Member of the Legislative Assembly of British Columbia
- In office 1903–1916
- Constituency: Fernie

Personal details
- Born: March 29, 1869 Fort Chipewyan, now in Alberta
- Died: February 4, 1928 (aged 58) Cranbrook, British Columbia
- Political party: Conservative
- Spouse: Leila Young
- Education: St. John's College
- Occupation: Lawyer, politician

= William Roderick Ross =

Canadian politician (1869–1928)

William Roderick Ross (March 29, 1869 - February 4, 1928) was a lawyer and political figure in British Columbia. He represented Fernie from 1903 to 1916 and Fort George from 1916 to 1920 in the Legislative Assembly of British Columbia as a Conservative.

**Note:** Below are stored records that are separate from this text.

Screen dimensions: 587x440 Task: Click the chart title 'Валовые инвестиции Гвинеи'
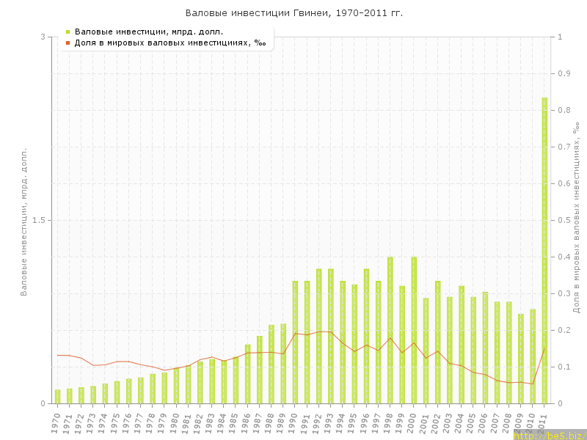[x=294, y=13]
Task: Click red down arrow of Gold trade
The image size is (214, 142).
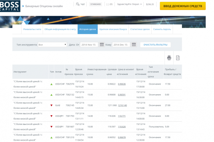Action: [x=51, y=105]
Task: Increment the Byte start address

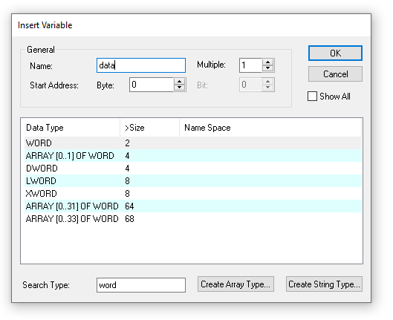Action: (179, 82)
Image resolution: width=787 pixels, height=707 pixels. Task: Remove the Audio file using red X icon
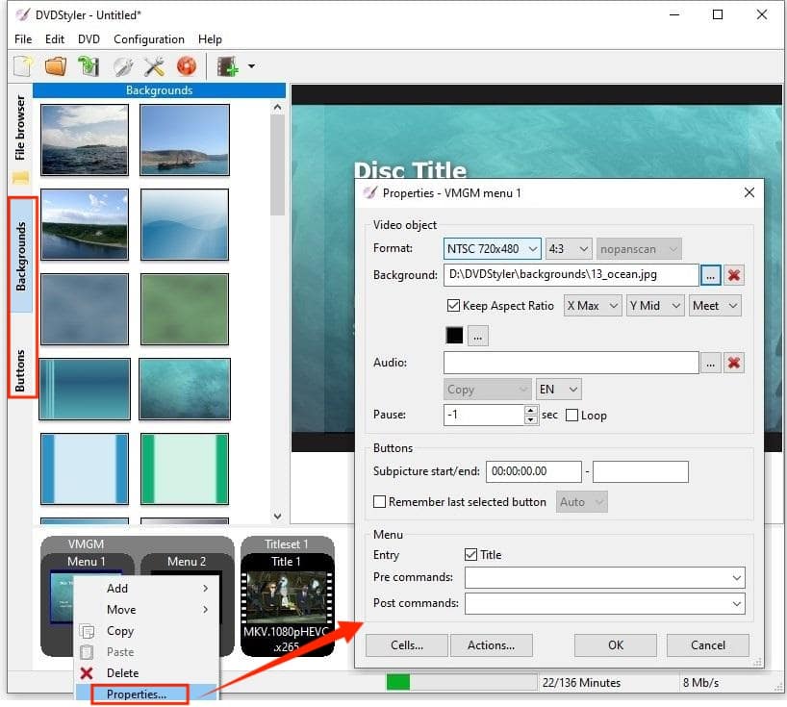click(x=733, y=363)
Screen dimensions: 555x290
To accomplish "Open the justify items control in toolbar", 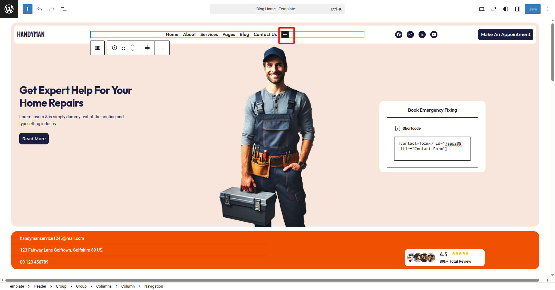I will pos(147,48).
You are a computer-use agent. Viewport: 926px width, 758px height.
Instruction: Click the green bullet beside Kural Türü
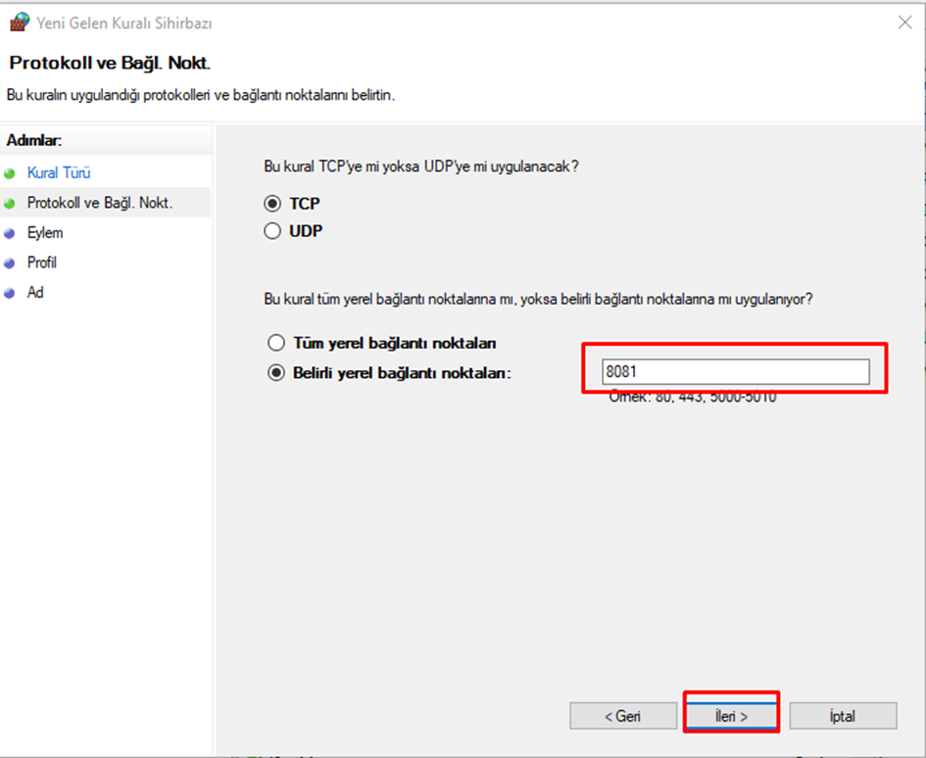coord(10,173)
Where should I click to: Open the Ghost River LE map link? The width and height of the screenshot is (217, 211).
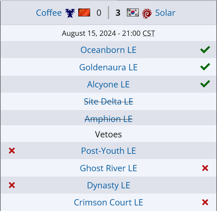pyautogui.click(x=109, y=168)
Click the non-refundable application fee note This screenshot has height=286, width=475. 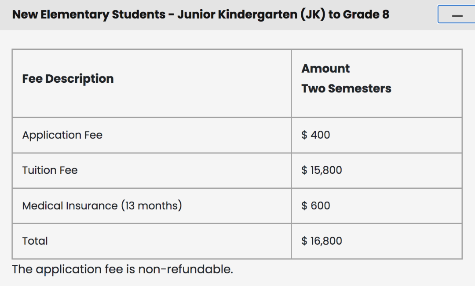coord(122,269)
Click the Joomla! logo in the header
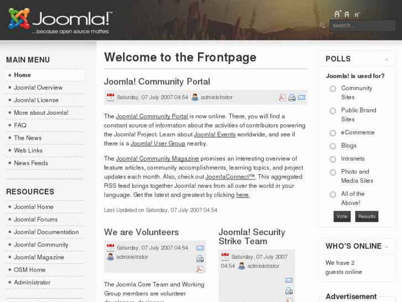 coord(60,21)
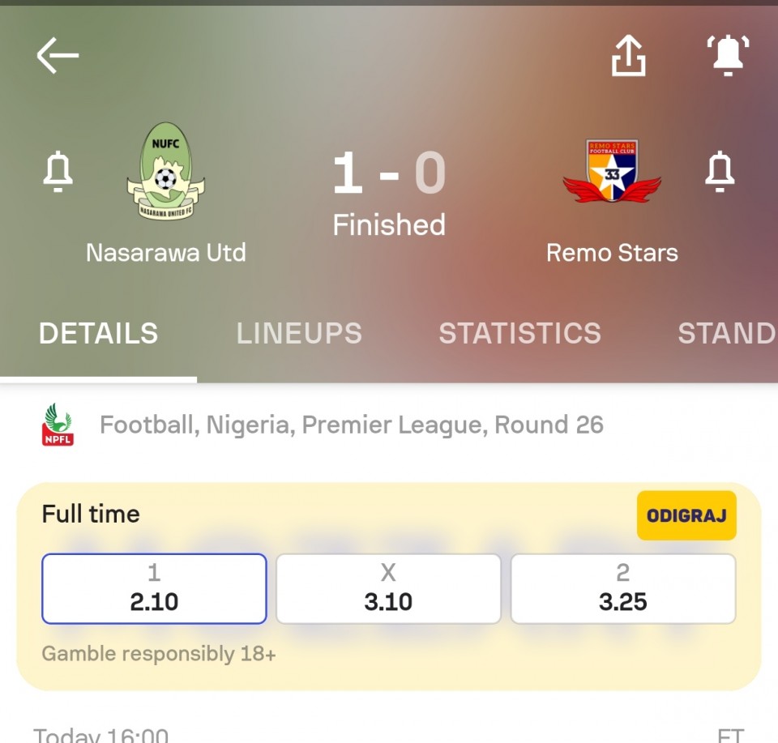The height and width of the screenshot is (743, 778).
Task: Toggle match notifications ringing bell
Action: click(x=728, y=56)
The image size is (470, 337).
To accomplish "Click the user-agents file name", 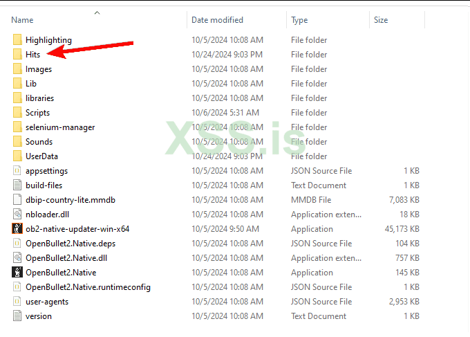I will [x=46, y=301].
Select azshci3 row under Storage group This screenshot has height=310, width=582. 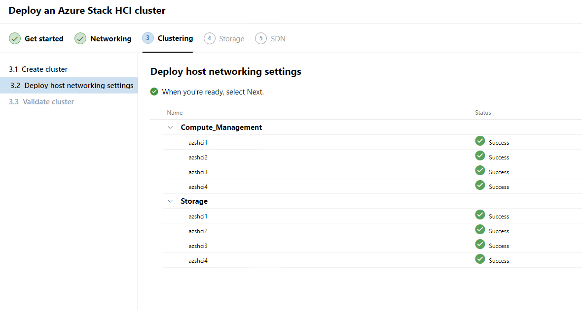tap(198, 246)
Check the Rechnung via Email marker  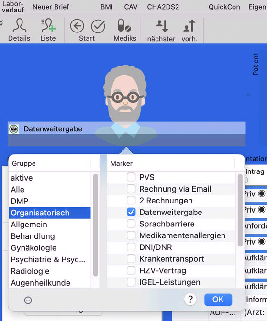click(x=131, y=189)
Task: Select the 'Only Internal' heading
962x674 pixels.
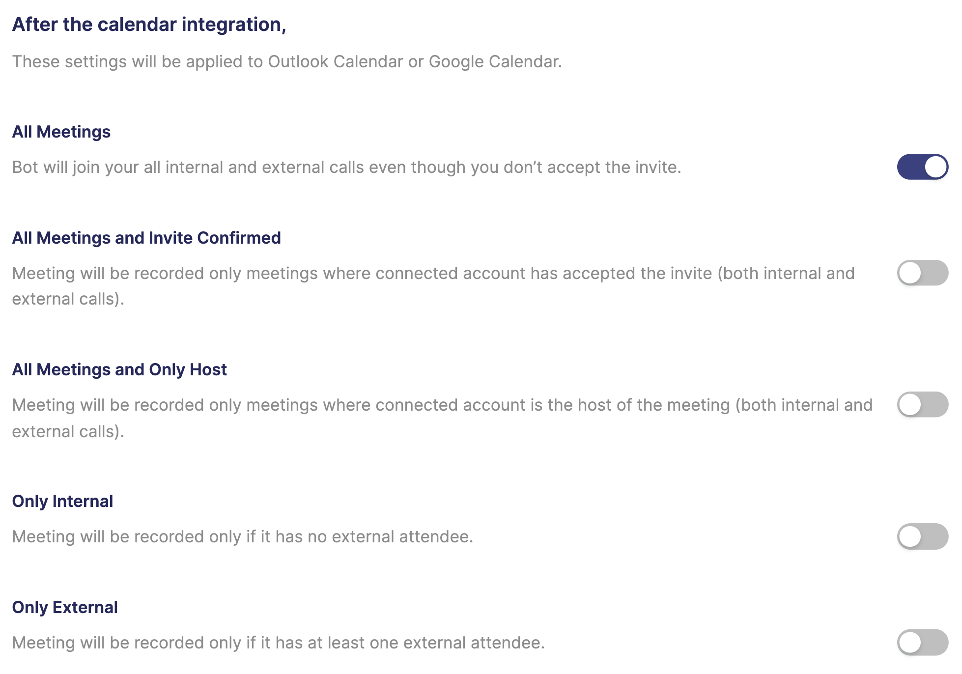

He was born in Fort Chipewyan, Athabasca, the son of Donald Ross, and was educated at St. John's College in Winnipeg. Ross was called to the Manitoba bar in 1890. He practised in Winnipeg from 1890 to 1896 and then at Fort Steele from 1897 to 1900. Ross moved to Fernie in 1901. He married Leila Young. In 1906, he was named King's Counsel. Ross served in the provincial cabinet as Minister of Lands from 1910 to 1916. He did not seek a seventh term in the Legislature in the 1924 provincial election. He died in Cranbrook at the age of 58.